## Work task
Retype, without pictures, the line holding "Instruction: Click the" and each line below it through the final line.

(Dataset entries)
● ● ●
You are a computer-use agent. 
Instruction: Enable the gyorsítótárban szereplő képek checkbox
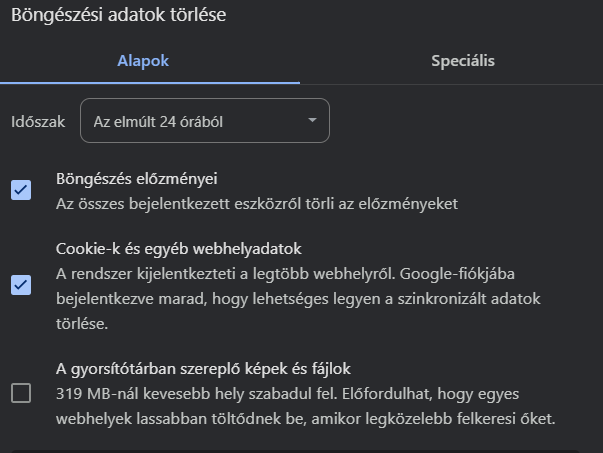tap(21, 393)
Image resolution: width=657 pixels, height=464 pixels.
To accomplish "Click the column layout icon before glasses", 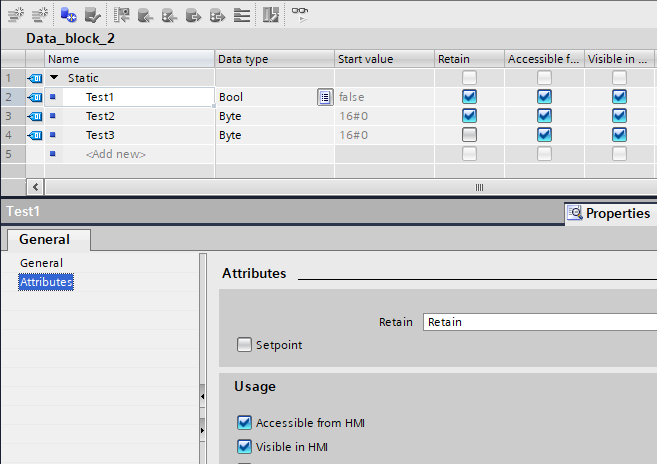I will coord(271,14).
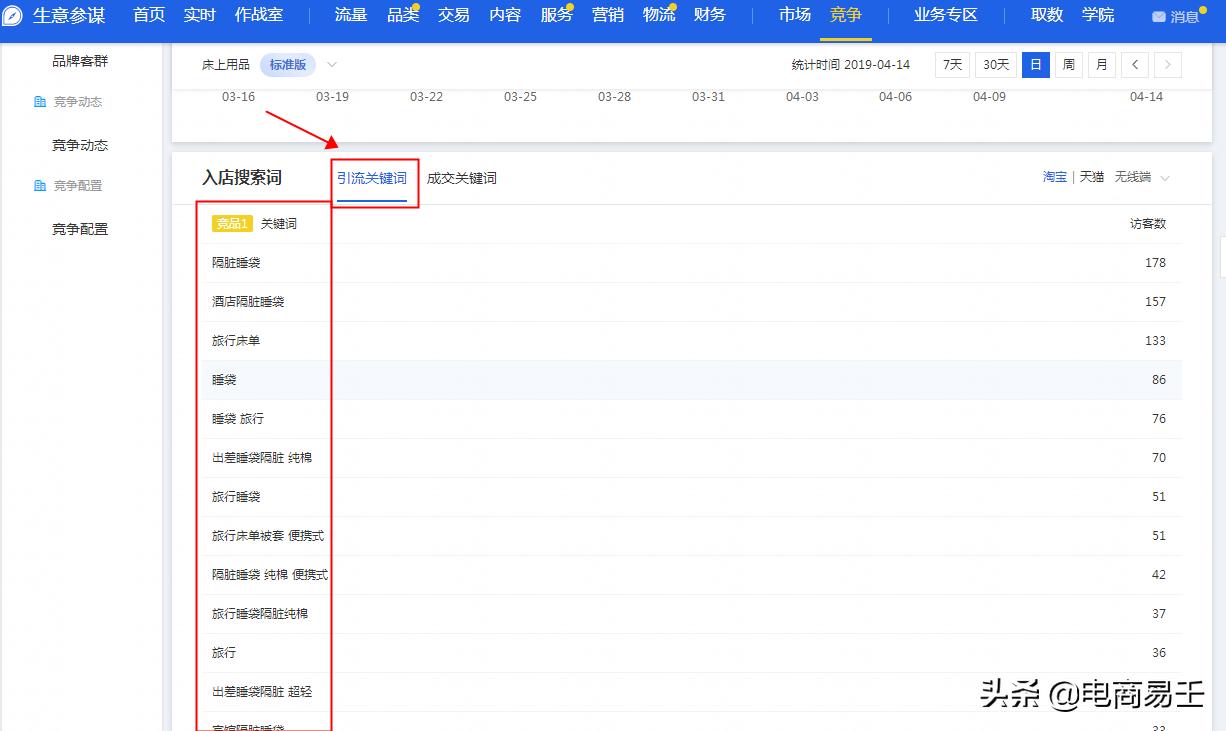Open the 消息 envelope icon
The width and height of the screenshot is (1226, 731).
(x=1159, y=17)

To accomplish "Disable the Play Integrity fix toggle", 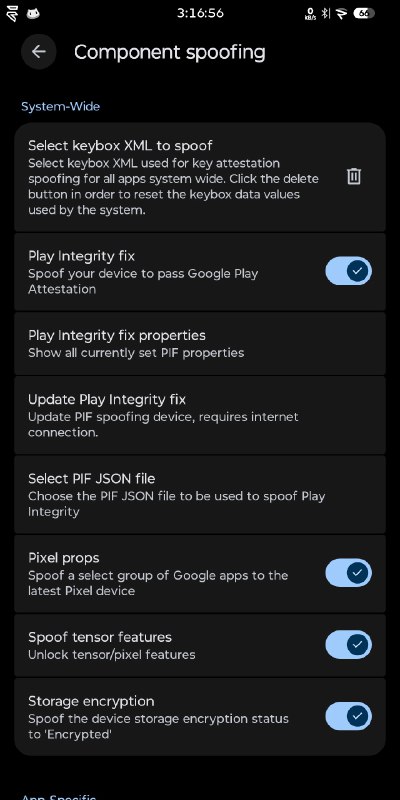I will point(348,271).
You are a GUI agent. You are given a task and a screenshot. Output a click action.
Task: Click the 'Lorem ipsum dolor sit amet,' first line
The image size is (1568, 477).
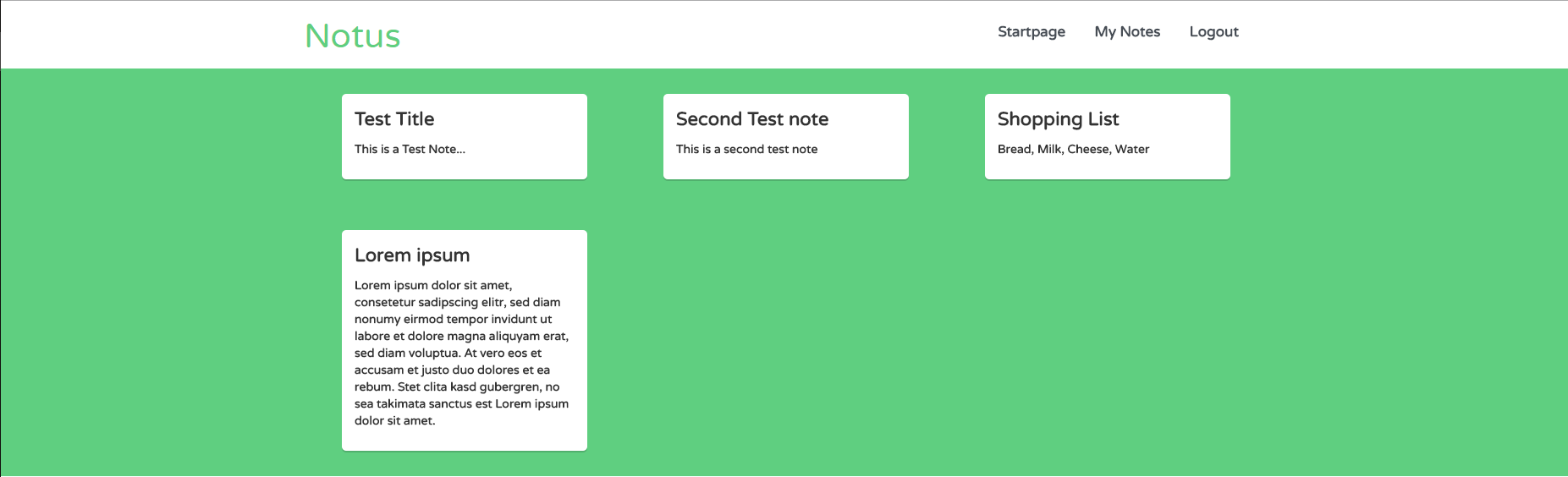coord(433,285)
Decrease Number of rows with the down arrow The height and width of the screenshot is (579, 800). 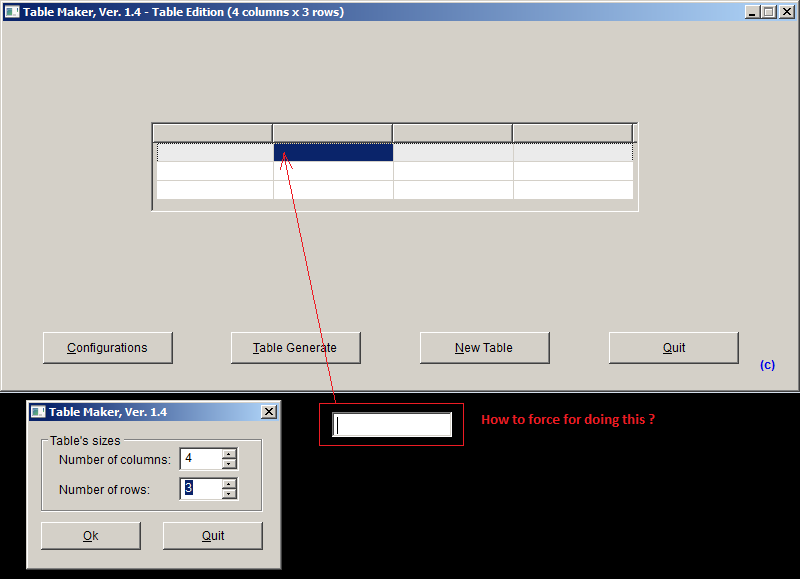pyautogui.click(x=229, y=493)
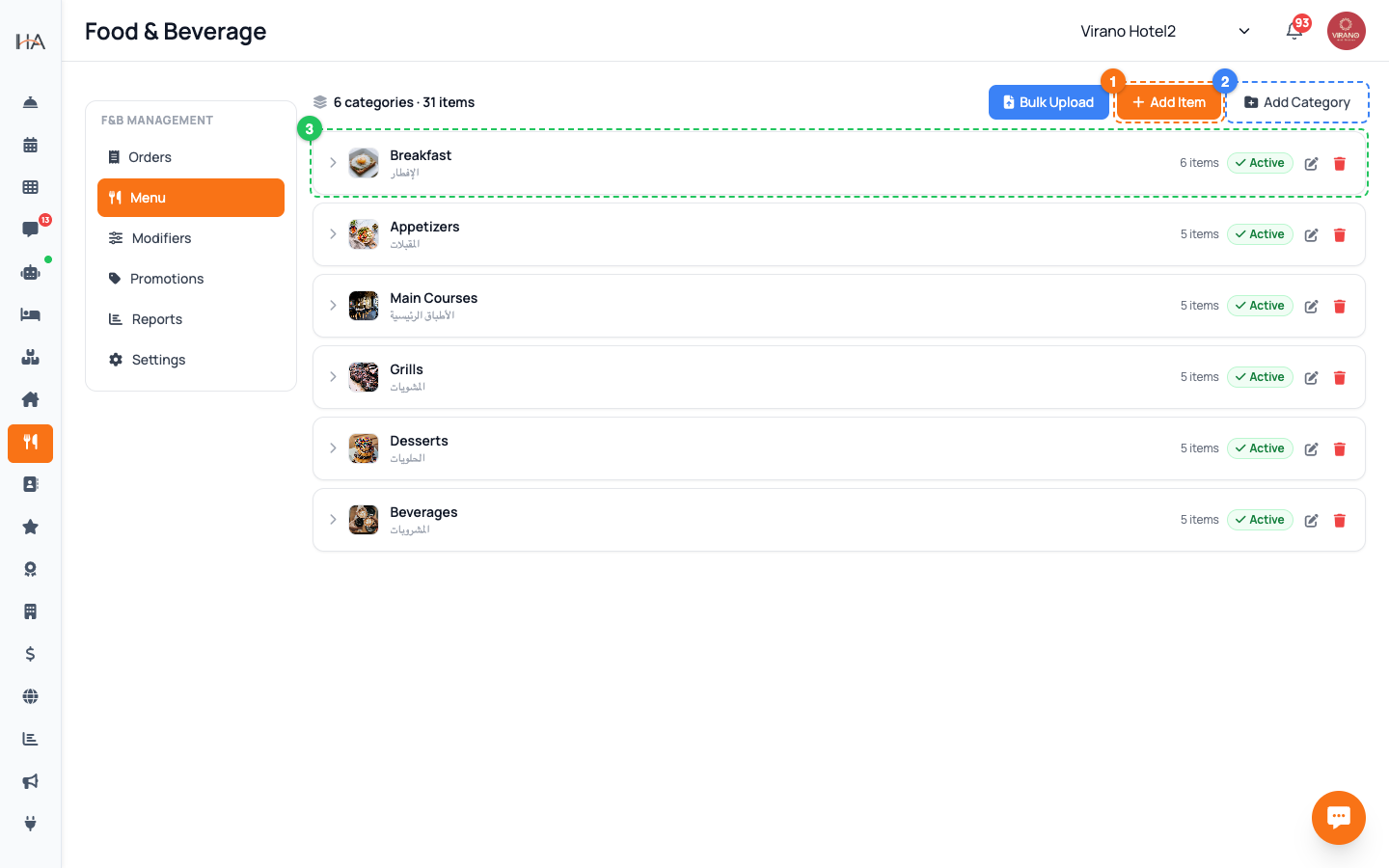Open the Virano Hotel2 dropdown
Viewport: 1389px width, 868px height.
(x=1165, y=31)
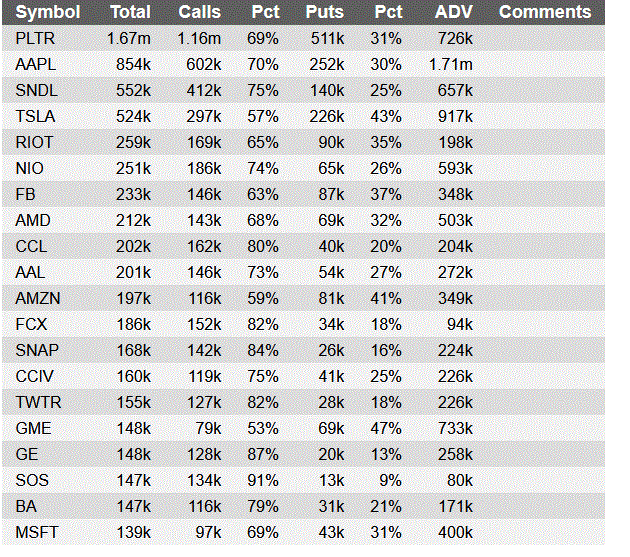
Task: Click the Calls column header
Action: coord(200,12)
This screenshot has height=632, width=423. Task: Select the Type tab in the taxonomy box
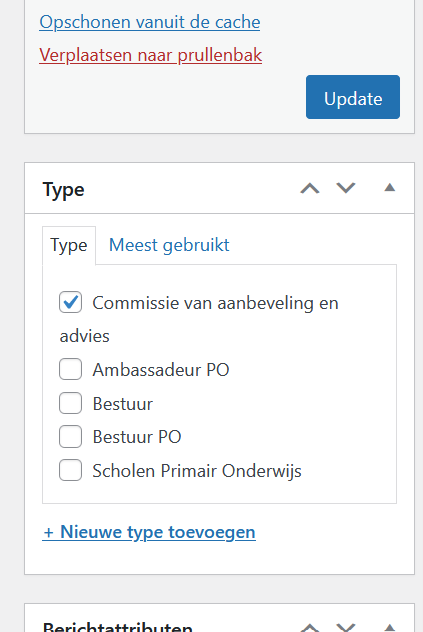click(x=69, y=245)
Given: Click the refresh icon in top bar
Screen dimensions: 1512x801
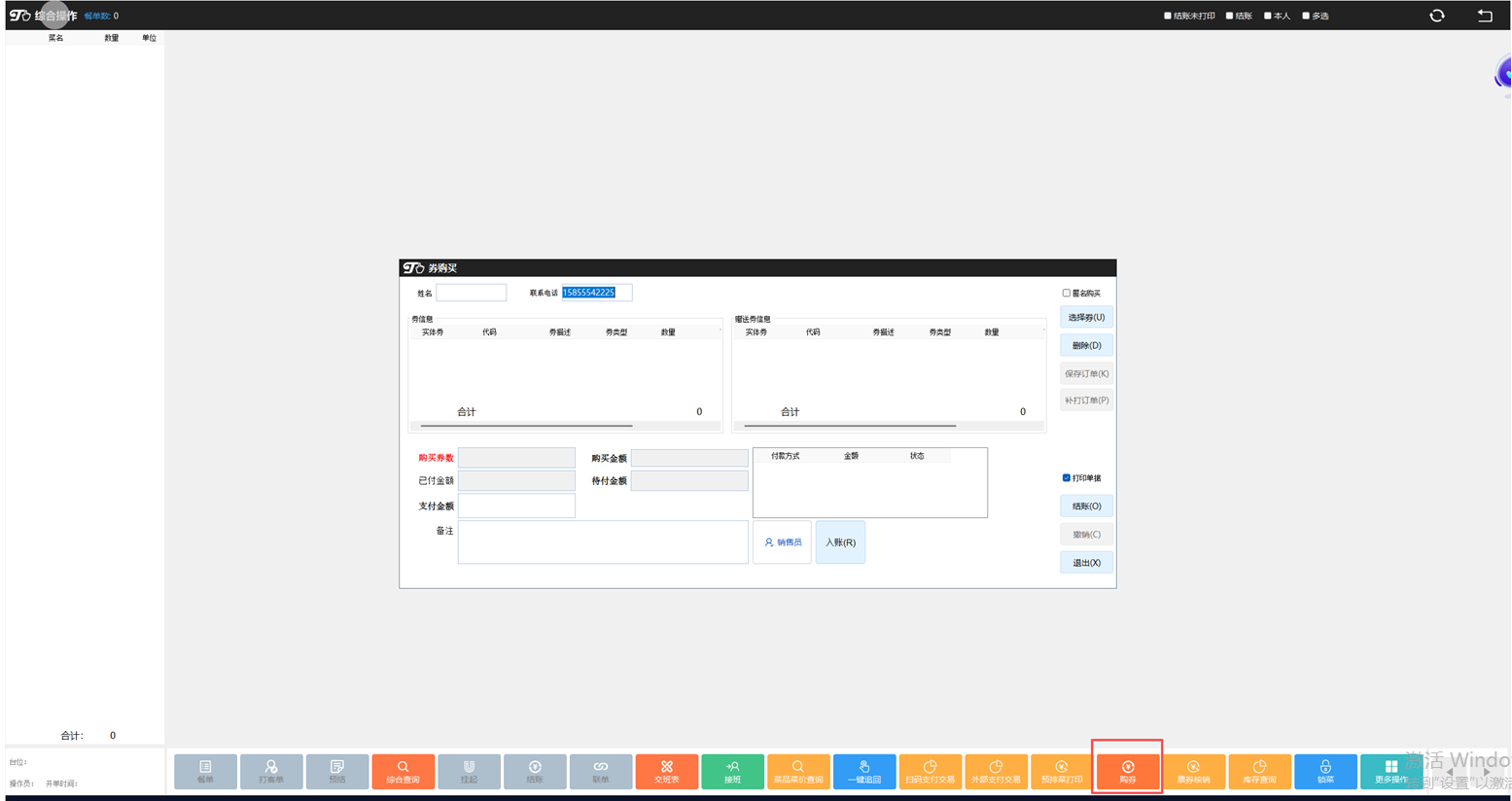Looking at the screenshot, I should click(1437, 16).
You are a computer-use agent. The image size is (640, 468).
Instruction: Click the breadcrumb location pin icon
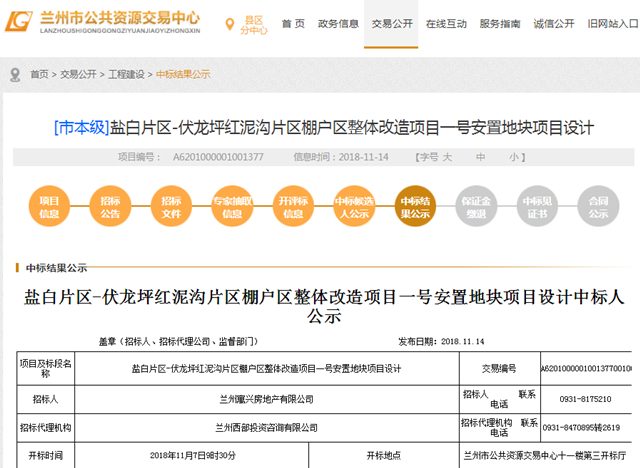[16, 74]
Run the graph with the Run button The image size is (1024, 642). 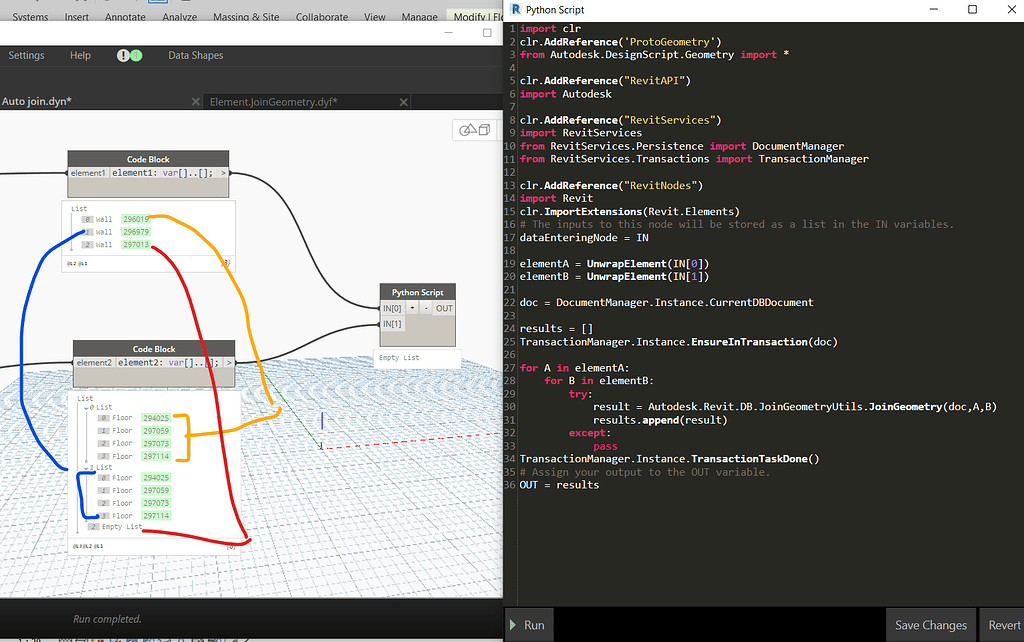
● ● ●
## Solved problem
Instruction: Click the breadcrumb location pin icon
[16, 74]
Run the graph with the Run button The image size is (1024, 642). 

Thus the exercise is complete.